Ainda não me joguei nos museus, mas Brás Cubas, quer dizer, Velloso, me
recomendou um Cícero Dias — não lembro de nada dele. E estou tentando
conseguir um ingresso para ver Isabelle Hupert fazendo Orlando de V. Woolf no
teatro.
Troquei La Moreau por Jane Birkin, que no momento geme “je t’aime,
jet’aime, moi non plus” e arfa e bufa e suspira e trina. Pensei agorinha mesmo em
você cantando “teach me tiger” — era mesmo teach me? — não faz muito sentido.

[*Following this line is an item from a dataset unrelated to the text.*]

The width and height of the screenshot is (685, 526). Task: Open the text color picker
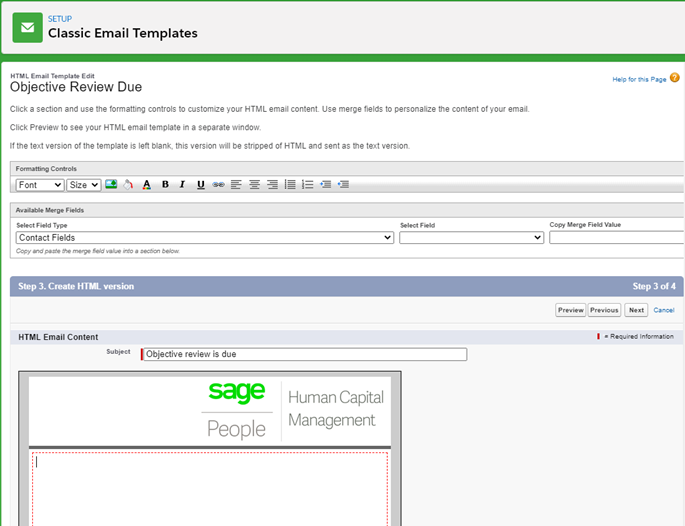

Por lembrar disso, sa’s que encontrei L.L. na Maison Chanel? Tinha vindo de New
York só para comprar um par de luvas — tigradas, naturalmente — e na mesma
noite estava embarcando para o Tibet, para um misterioso rendez-vous com o
Dalai Lama. Não sei ao certo se La L. converteu-se ao budismo ou, tout au
contraire, o Dalai está metido em tráfico de crack. Você conhece bem a L.L.
Hoje, talvez seja o sol, estou num insuportável humor fútil: tenha paciência.
Vai passar já-já: me esperam algumas meias e cuecas de molho na banheira. Mas as
anêmonas que comprei ontem na feira estão deslubrantes. Ramona e Peter foram
para o quarto e começaram, suponho, a trepar em alemão. Nunca pensei. Morro de
saudade. Me dá uma notícia. Tigrana mandou beijos, eu mando mais. Para Marijô
aussi. Je t’embrasse,
Caio F.

PS — Tô sem teu endereço REAL! Me mande!